The browser now shows a tree locating this E. coli pfkA in the context of orthologues from other organisms. The E. coli gene of interest is highlighted in red, and a set of figurative protein alignments is shown to the right of the tree - these alignments indicate regions of the sequence and their extent of sequence identity. On the tree itself, several branches are 'collapsed' into shaded triangles, and more information about these collapsed sequence sets can be obtained by clicking on the grey triangle, to bring up a pop-up window.

The pop-up has a link (expand this sub-tree) that allows you to see the members of the collapsed branches in full.

  • Click on the Orthologues link in the left-hand menu

This will present the set of orthologues to pfkA in the Pan-taxonomic Compara as a table:

NOTE: the `Ensembl` definition of orthologue is different to how it might be used in the literature. In `Ensembl` an "orthologue" may refer to a `1-to-1` orthologue (as in the original, strict definition), but it may also be `1-to-many` or `many-to-many`, which are in phylogenetic terms not orthologues by the standard definition.

The table is interactive and will allow you to live-filter on organism type by selecting Show details for any of the offered groups. Also, each individual row in the table presents links to view the corresponding gene page, and the sequence alignment.

  • Click on Show details to restrict the table to bacterial orthologues
  • Enter Myco into the table filter to restrict the table to two rows
  • Click on the link to view sequence alignments in the first row

Clicking on the sequence alignment link will bring up a pop-up menu asking if you want the protein or cDNA alignment.

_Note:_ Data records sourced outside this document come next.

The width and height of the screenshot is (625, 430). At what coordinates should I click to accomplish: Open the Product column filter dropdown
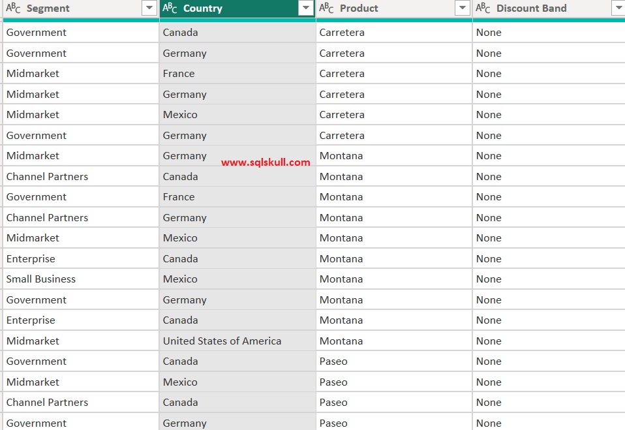463,8
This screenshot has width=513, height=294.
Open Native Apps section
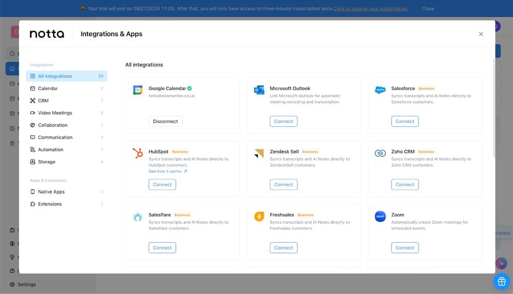pos(51,192)
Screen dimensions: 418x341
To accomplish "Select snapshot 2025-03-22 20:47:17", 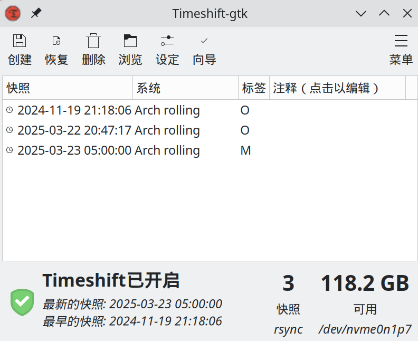I will (x=74, y=130).
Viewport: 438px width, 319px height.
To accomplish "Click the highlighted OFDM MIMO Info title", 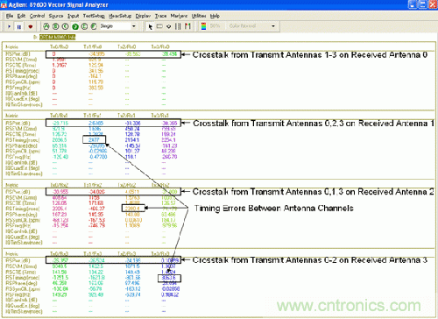I will click(58, 37).

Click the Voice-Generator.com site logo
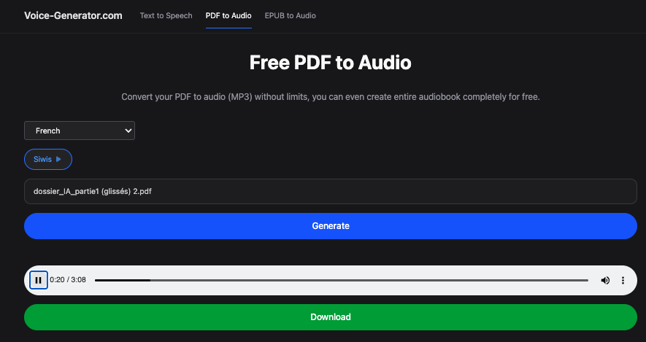click(x=73, y=15)
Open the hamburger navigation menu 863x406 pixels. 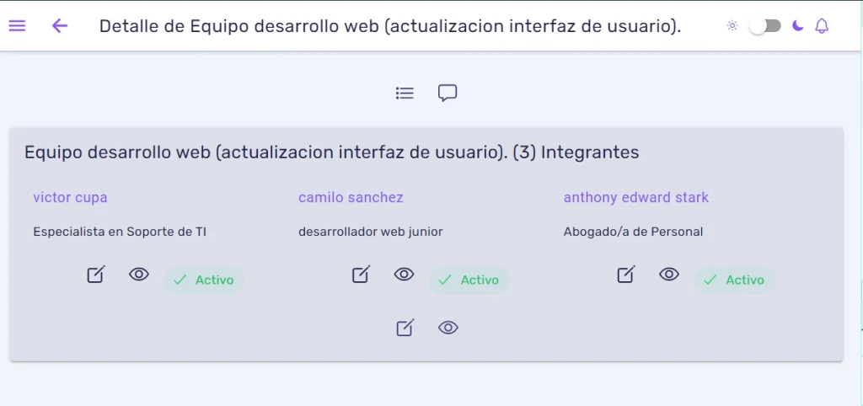pyautogui.click(x=17, y=26)
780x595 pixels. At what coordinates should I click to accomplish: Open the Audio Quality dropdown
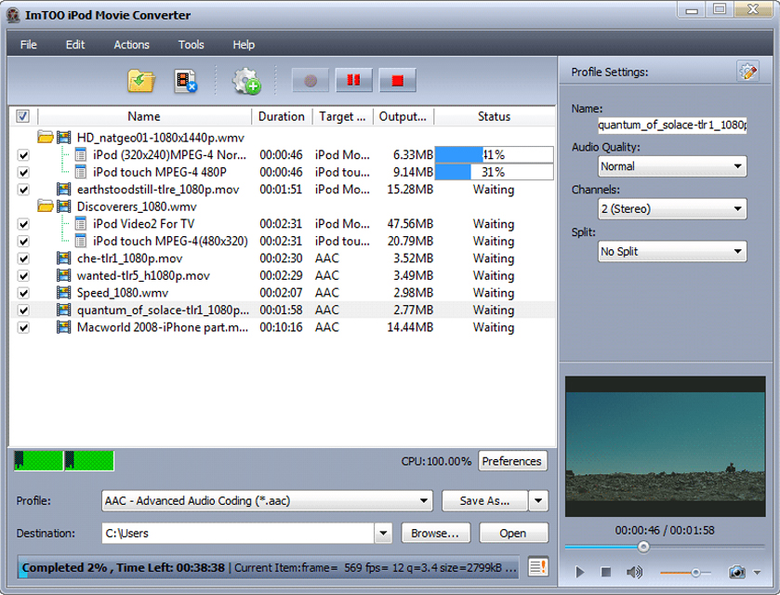671,166
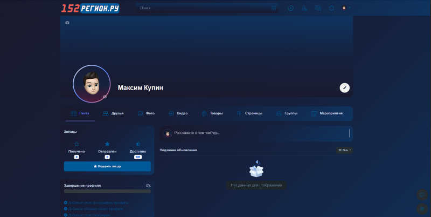Screen dimensions: 431x217
Task: Click the 152 Регион.ру logo
Action: tap(90, 8)
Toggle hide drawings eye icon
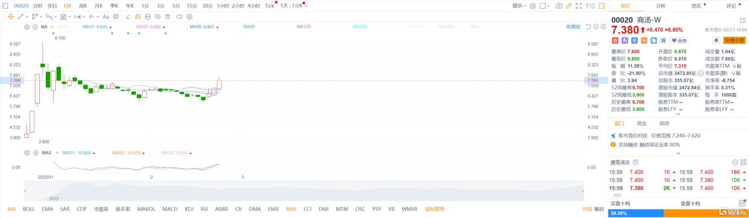Screen dimensions: 749x218 click(x=157, y=17)
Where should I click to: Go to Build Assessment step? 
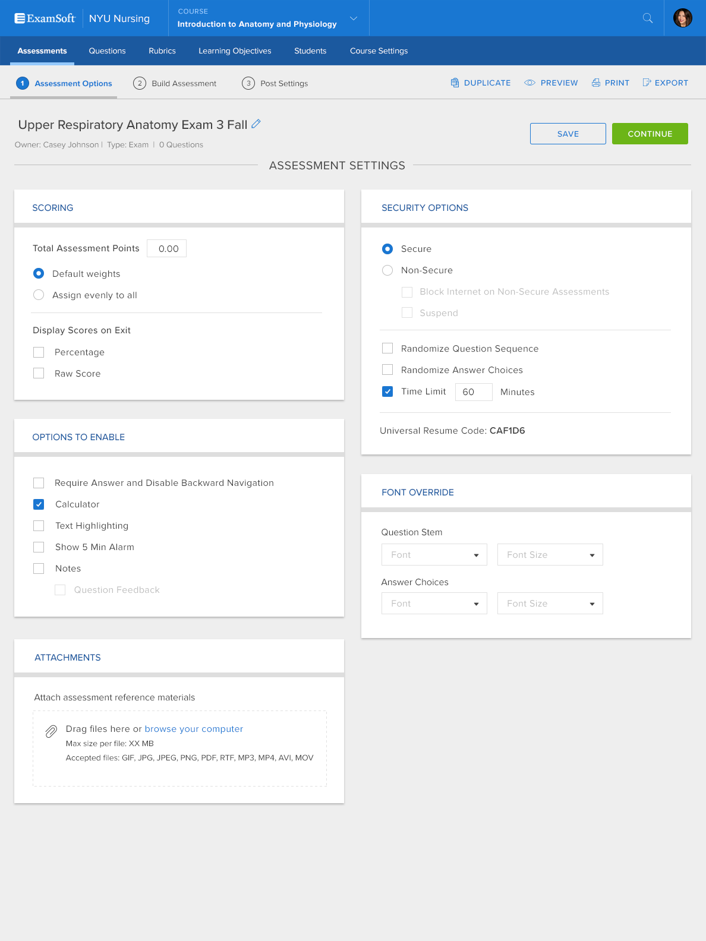coord(175,83)
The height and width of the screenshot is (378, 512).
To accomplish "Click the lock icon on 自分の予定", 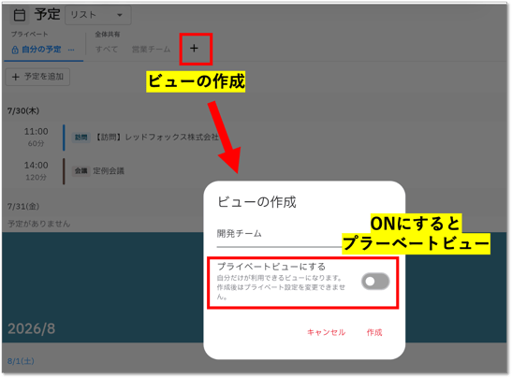I will (15, 50).
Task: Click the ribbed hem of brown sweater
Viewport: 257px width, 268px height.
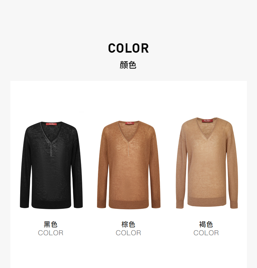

  • Click on View Protein Alignment

This gives the pairwise alignment used in constructing the orthologue set for your query sequence, in ClustalW format. There is information given on sequence percentage identity and coverage for this alignment.

Exercise 01 (10min)

Using the EnsemblBacteria tools, starting from EnsemblBacteria, can you:


  • Go to the home page for the *Kitasatospora setae* KM-6054 genome
  • Find how many coding genes are annotated in this genome?
  • Download the FASTA file describing all predicted protein gene products?
  • Find how many putative penicillin-binding proteins are annotated in the genome?
  • Examine the feature `KSE_59840` in the genome browser, and find the GO term for its molecular function? What is the evidence for this functional annotation?
  • What is the `UniProt` accession for this protein?